▶ Supplied text
##############################
Apply a function to a column

Parameters
col: string

column in either data or metadata

func: functional

function to apply

convert_unit(conversion_mapping, inplace=False)[source]

Converts units based on provided unit conversion factors

Parameters
conversion_mapping: dict

for each unit for which a conversion should be carried out, provide current unit and target unit and conversion factor {<current unit>: [<target unit>, <conversion factor>]}

inplace: bool, default False

if True, do operation inplace and return None

copy()[source]

Return a deepcopy of self

Documentation about deepcopy is available here

export_metadata(path)[source]

Export metadata to Excel

Parameters
path: string

path/filename for xlsx file of metadata export

filter(keep=True, inplace=False, **kwargs)[source]

Return a filtered IamDataFrame (i.e., a subset of current data)

Parameters
keep: bool, default True

keep all scenarios satisfying the filters (if True) or the inverse

inplace: bool, default False

if True, do operation inplace and return None

filters by kwargs:
The following columns are available for filtering:
  • metadata columns: filter by category assignment

  • ‘model’, ‘scenario’, ‘region’, ‘variable’, ‘unit’: string or list of strings, where * can be used as a wildcard

  • ‘level’: the maximum “depth” of IAM variables (number of ‘|’) (excluding the strings given in the ‘variable’ argument)

  • ‘year’: takes an integer, a list of integers or a range note that the last year of a range is not included, so range(2010, 2015) is interpreted as [2010, …, 2014]

  • arguments for filtering by datetime.datetime (‘month’, ‘hour’, ‘time’)

  • ‘regexp=True’ disables pseudo-regexp syntax in pattern_match()

head(*args, **kwargs)[source]

Identical to pd.DataFrame.head() operating on data

interpolate(year)[source]

Interpolate missing values in timeseries (linear interpolation)

Parameters
year: int

year to be interpolated

line_plot(x='year', y='value', **kwargs)[source]

Plot timeseries lines of existing data

see pyam.plotting.line_plot() for all available options

load_metadata(path, *args, **kwargs)[source]

Load metadata exported from pyam.IamDataFrame instance

Parameters
path: string

xlsx file with metadata exported from pyam.IamDataFrame instance

map_regions(map_col, agg=None, copy_col=None, fname=None, region_col=None, remove_duplicates=False, inplace=False)[source]

Plot regional data for a single model, scenario, variable, and year

see pyam.plotting.region_plot() for all available options

Parameters
map_col: string

The column used to map new regions to. Common examples include iso and 5_region.

agg: string, optional

Perform a data aggregation. Options include: sum.

copy_col: string, optional

Copy the existing region data into a new column for later use.

fname: string, optional

Use a non-default region mapping file

region_col: string, optional

Use a non-default column name for regions to map from.

remove_duplicates: bool, optional, default: False

If there are duplicates in the mapping from one regional level to another, then remove these duplicates by counting the most common mapped value. This option is most useful when mapping from high resolution (e.g., model regions) to low resolution (e.g., 5_region).
##############################
▶ Collected material

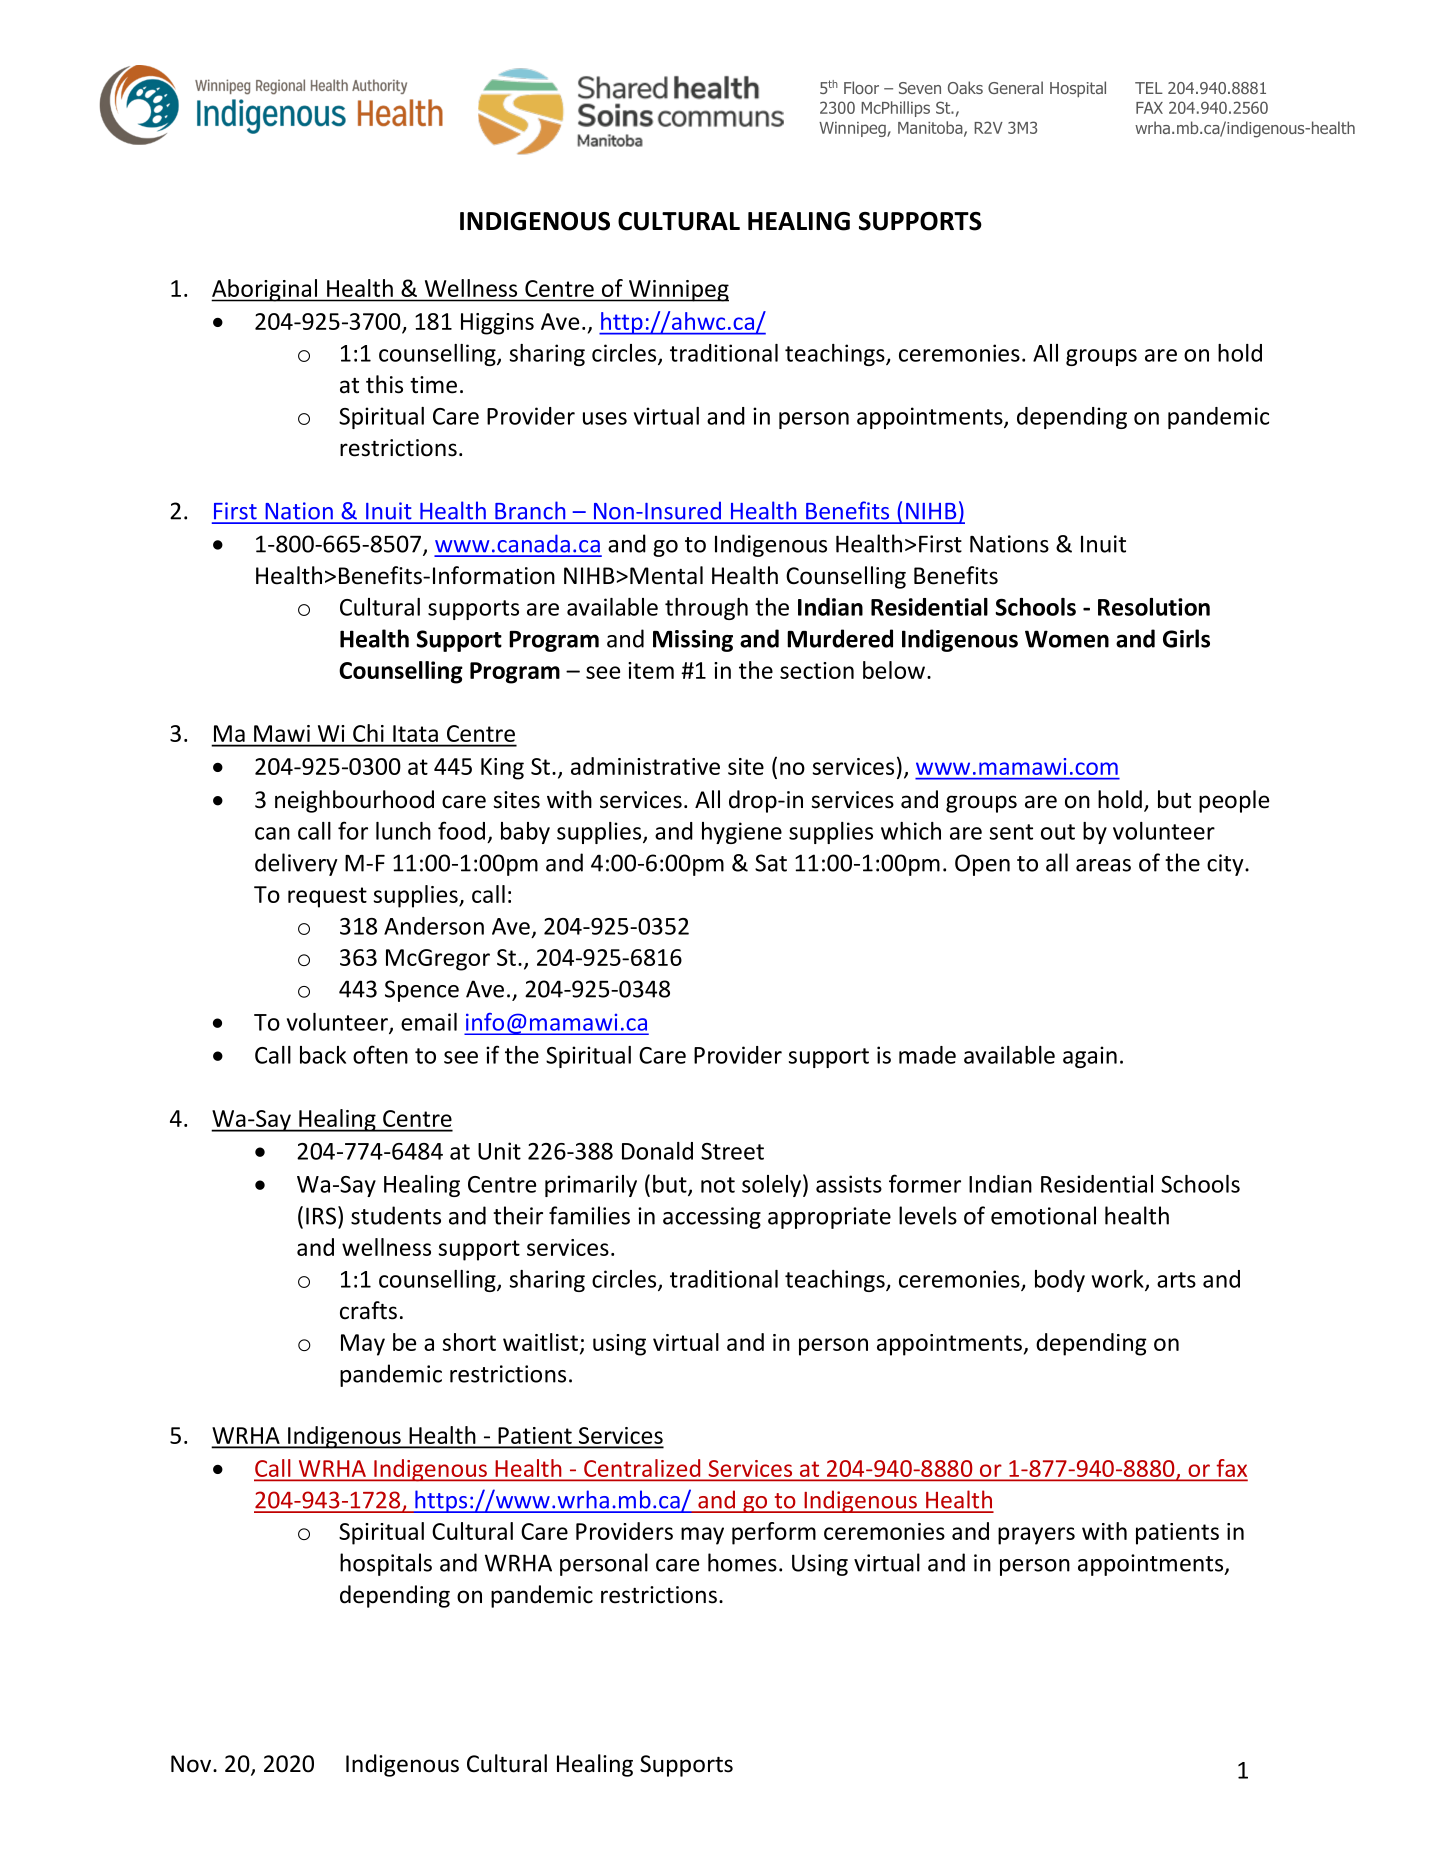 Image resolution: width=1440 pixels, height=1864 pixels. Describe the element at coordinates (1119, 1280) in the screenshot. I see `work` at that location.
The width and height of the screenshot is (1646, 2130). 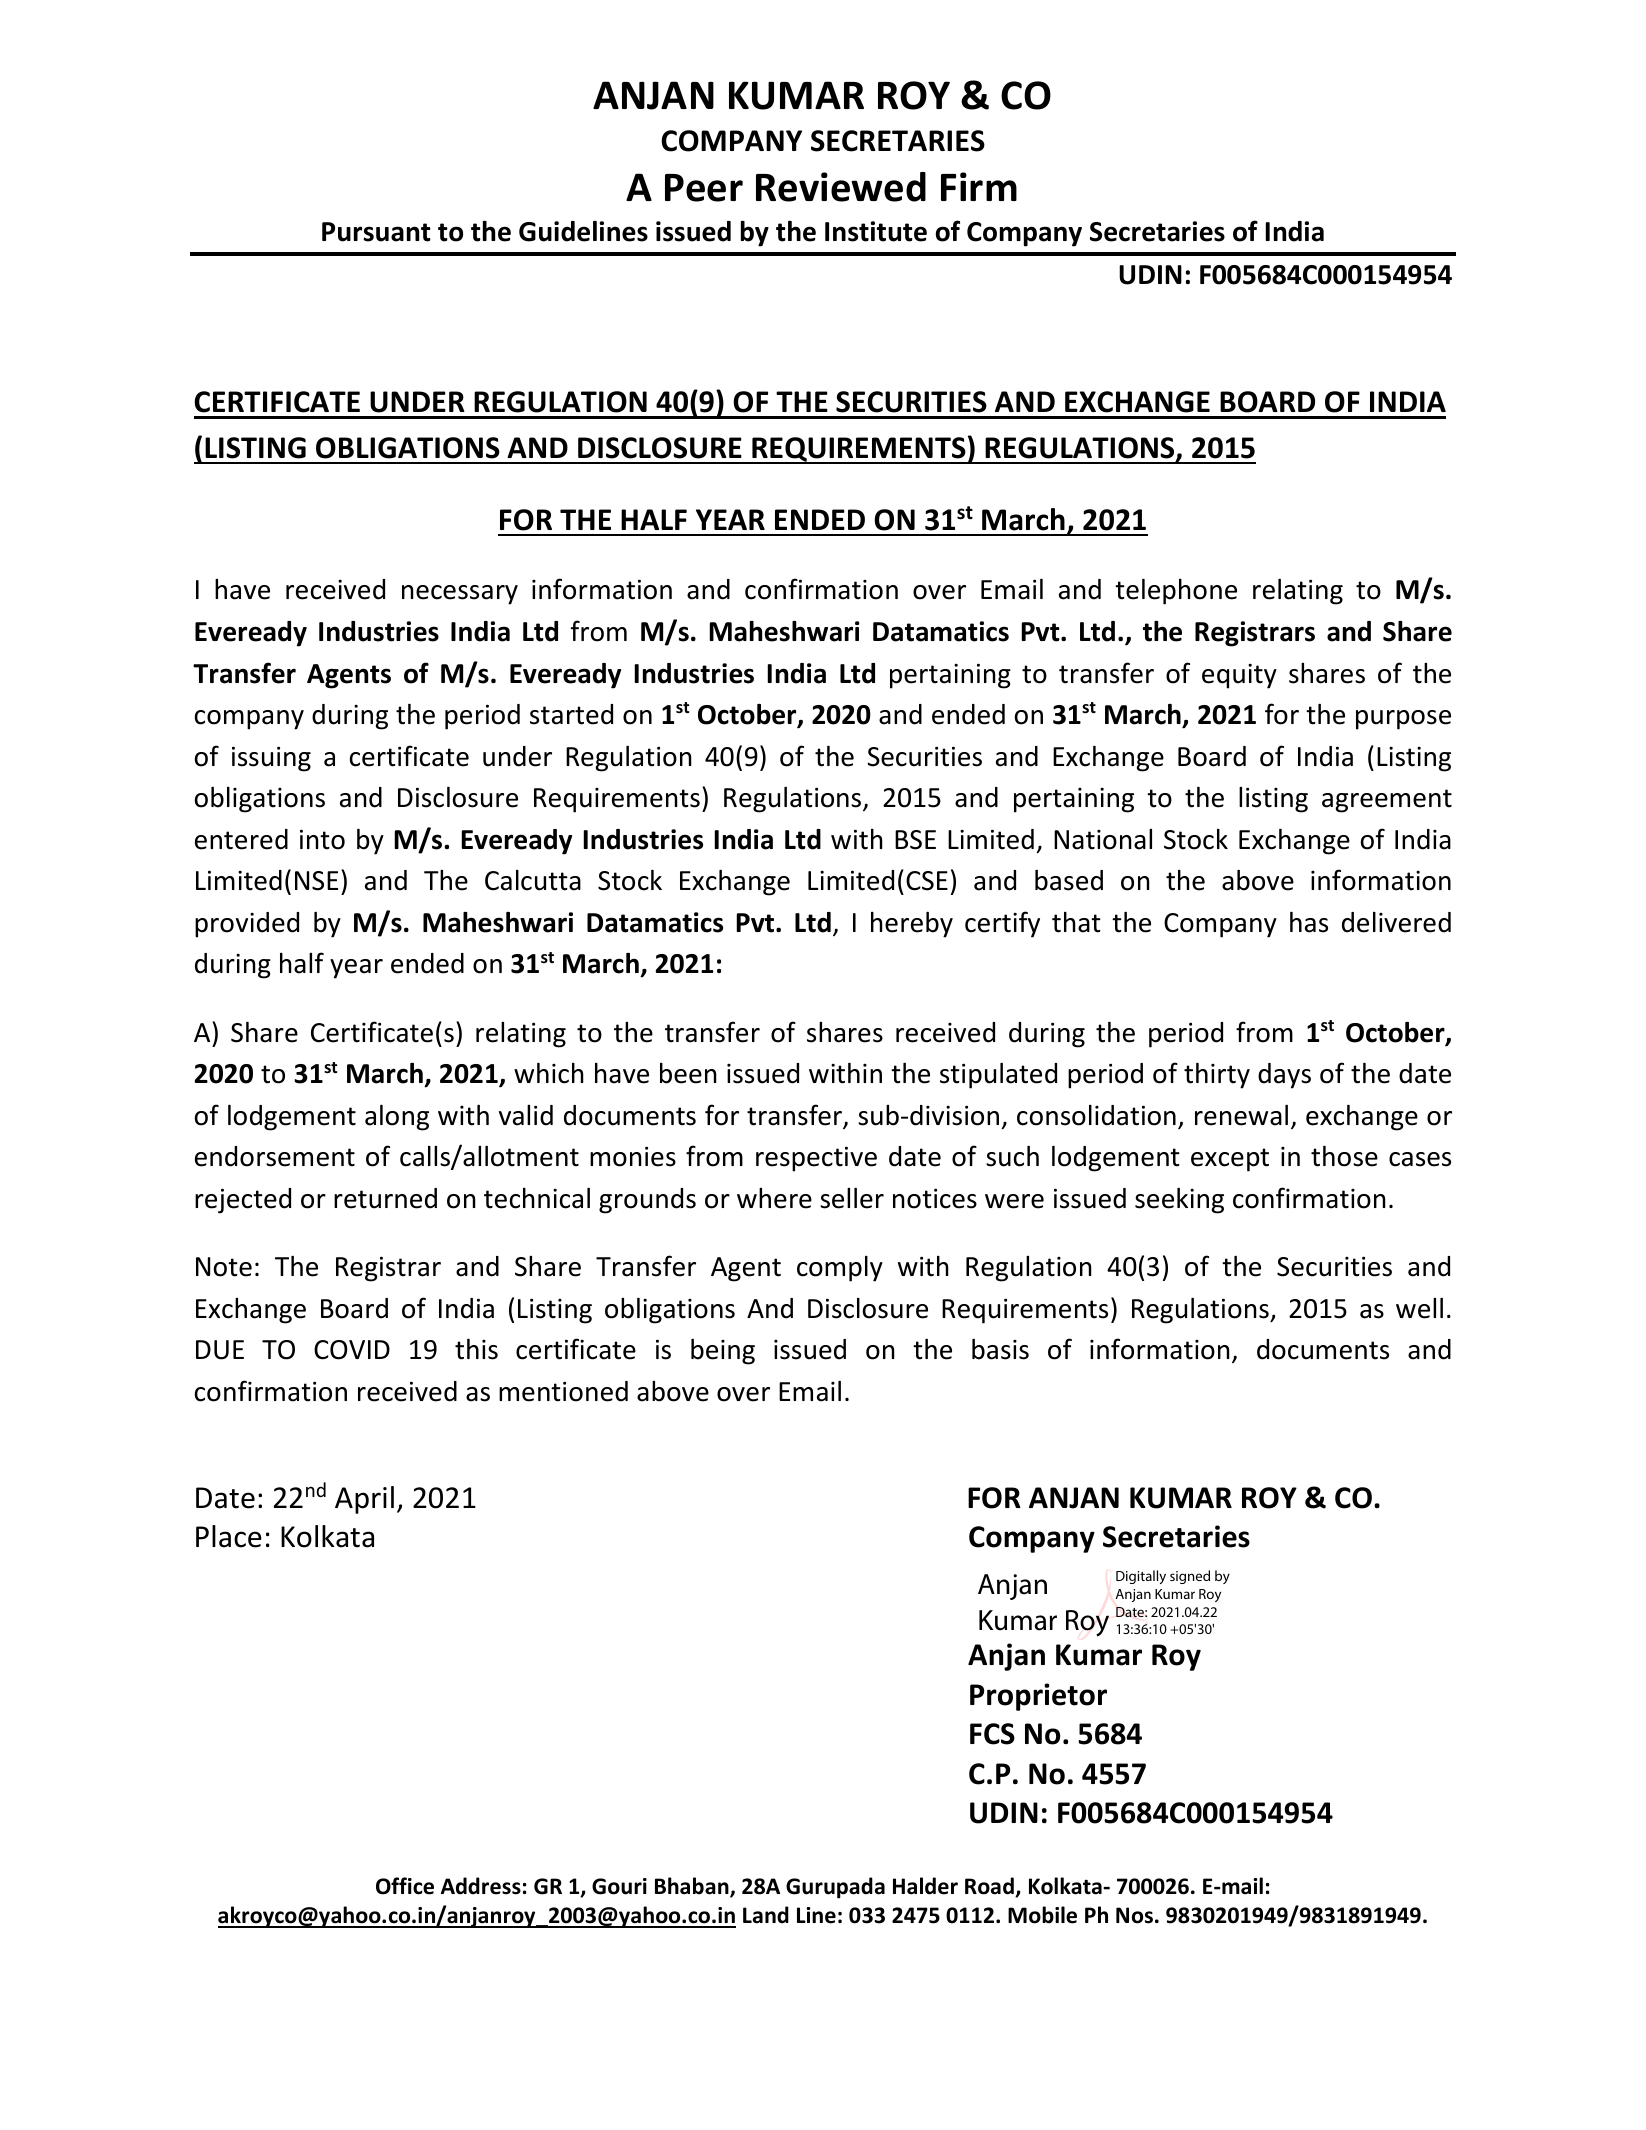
##############################
▶ Short task A
In the IamDataFrame documentation, why does filtering by 'year' with range(2010, 2015) select only 2010 through 2014? Answer in one to three sentences.
▶ Short task B
Extend the IamDataFrame documentation, picking up after its last sentence.
The lines aren't needed for the tasks here.

▶ Task answer A
It selects only 2010 through 2014 because the last year of a range is not included. So range(2010, 2015) is interpreted as [2010, …, 2014].

▶ Task answer B
inplacebool, default False

if True, do operation inplace and return None

models()[source]

Get a list of models

normalize(inplace=False, **kwargs)[source]

Normalize data to a given value. Currently only supports normalizing to a specific time.

Parameters
inplace: bool, default False

if True, do operation inplace and return None

kwargs: the values on which to normalize (e.g., `year=2005`)
pie_plot(*args, **kwargs)[source]

Plot a pie chart

see pyam.plotting.pie_plot() for all available options

pivot_table(index, columns, values='value', aggfunc='count', fill_value=None, style=None)[source]

Returns a pivot table

Parameters
index: str or list of strings

rows for Pivot table

columns: str or list of strings

columns for Pivot table

values: str, default ‘value’

dataframe column to aggregate or count

aggfunc: str or function, default ‘count’

function used for aggregation, accepts ‘count’, ‘mean’, and ‘sum’

fill_value: scalar, default None

value to replace missing values with

style: str, default None

output style for pivot table formatting accepts ‘highlight_not_max’, ‘heatmap’

regions()[source]

Get a list of regions

rename(mapping=None, inplace=False, append=False, check_duplicates=True, **kwargs)[source]

Rename and aggregate column entries using groupby.sum() on values. When renaming models or scenarios, the uniqueness of the index must be maintained, and the function will raise an error otherwise.

Renaming is only applied to any data where a filter matches for all columns given in mapping. Renaming can only be applied to the model and scenario columns or to other data columns simultaneously.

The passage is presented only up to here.